El Imperio Gestáltico ya no existía. De las cinco ramas genéticas conocidas de la especie humana, las dos más puras habían seguido sin cambiar, mientras que las tres restantes habían mutado en parte para semejar alienígenas. Si el sensometal hubiese tenido capacidad para enloquecer, probablemente lo habría hecho. En circunstancias normales, un error nanofísico muy extraño lo habría permitido. El cambio de escenario era demasiado radical, demasiado triste como para que un cerebro normal lo soportase. Pero él, por fortuna, no era tan inteligente como para lidiar con esa clase de pensamientos. Se volvió muy listo cuando reactivó a la IA de mando y fundió sus procesos intelectivos con ella, pero eso vendría después, cuando completó la «actualización».

            El proceso completo de asimilar la nave y llevarla hasta el máximo nivel de tecnología duró tres años —tiempo local—. Cuando acabó, todo asomo de identidad propia en el sensometal había desaparecido: ya no existía. Ahora era la nave. Su cognoscitiva. Hasta tenía nombre: Icaria. Lo primero que hizo fue llamar a sus cuatro compañeras para que se unieran a ella en una única cadena y así poder infectarlas a todas con sensometal, al tiempo que reactivaba sus IAs. Mientras eso tenía lugar, exploró la superficie de aquel planeta que ahora sabía que se llamaba Enómena. Y encontró varios fragmentos de tecnología abandonados que podía estimular a distancia, como aquel pedazo medio roto de placa neuropensante que había sido almacenado en un templo. Lo hizo reaccionar para ver si de alguna forma los humanos atrasados que vivían allá abajo se daban cuenta de que les estaba llamando. A ninguna de las naves en órbita le quedaban chalupas auxiliares con capacidad de entrada en la atmósfera que pudiera usar para bajar a tierra y dar la buena nueva: «¡Hola, hemos despertado!». Tampoco quería mandar a ninguna de las grandes hasta que no hubiesen sido actualizadas. Así que el contacto con los humanos tendría que ser radiofónico, en una primera fase. La parte de la mente del Icaria que aún conservaba recuerdos de cuando era sensometal retenía su intención de ayudar a los hombres, sobre todo ahora que parecían haber involucionado. La necesitaban más que nunca.

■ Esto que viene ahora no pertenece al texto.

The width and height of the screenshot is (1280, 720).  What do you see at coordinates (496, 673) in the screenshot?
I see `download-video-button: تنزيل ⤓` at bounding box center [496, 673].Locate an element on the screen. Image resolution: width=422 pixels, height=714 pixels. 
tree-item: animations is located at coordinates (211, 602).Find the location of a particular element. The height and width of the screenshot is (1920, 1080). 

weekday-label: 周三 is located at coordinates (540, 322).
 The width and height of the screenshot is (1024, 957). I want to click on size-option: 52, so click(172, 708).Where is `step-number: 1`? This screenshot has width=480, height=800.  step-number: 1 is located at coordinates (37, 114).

            Ningún humano le respondió, por desgracia. No poseían la tecnología para ello. Pero algo pasó, y es que cargaron la placa en un vehículo y la trasladaron de sitio, quién sabía con qué propósito. Eso lo vio la IA mediante sus telescopios.

            Enómena, en media fase. Grande, rojiza y hermosa, guardada por dos satélites custodios, flotando como la constatación de una verdad universal ante sus ojos. En los lentos extremos de su órbita, en las vecindades de su afelio, la pérdida de energía solar perturbaba aún más el delicado equilibrio de las estaciones, volviéndolas más extremas.

            Esta es la maravilla de los mundos, pensó la nave. Y se puso a esperar noticias mientras terminaba de actualizar a sus hermanas.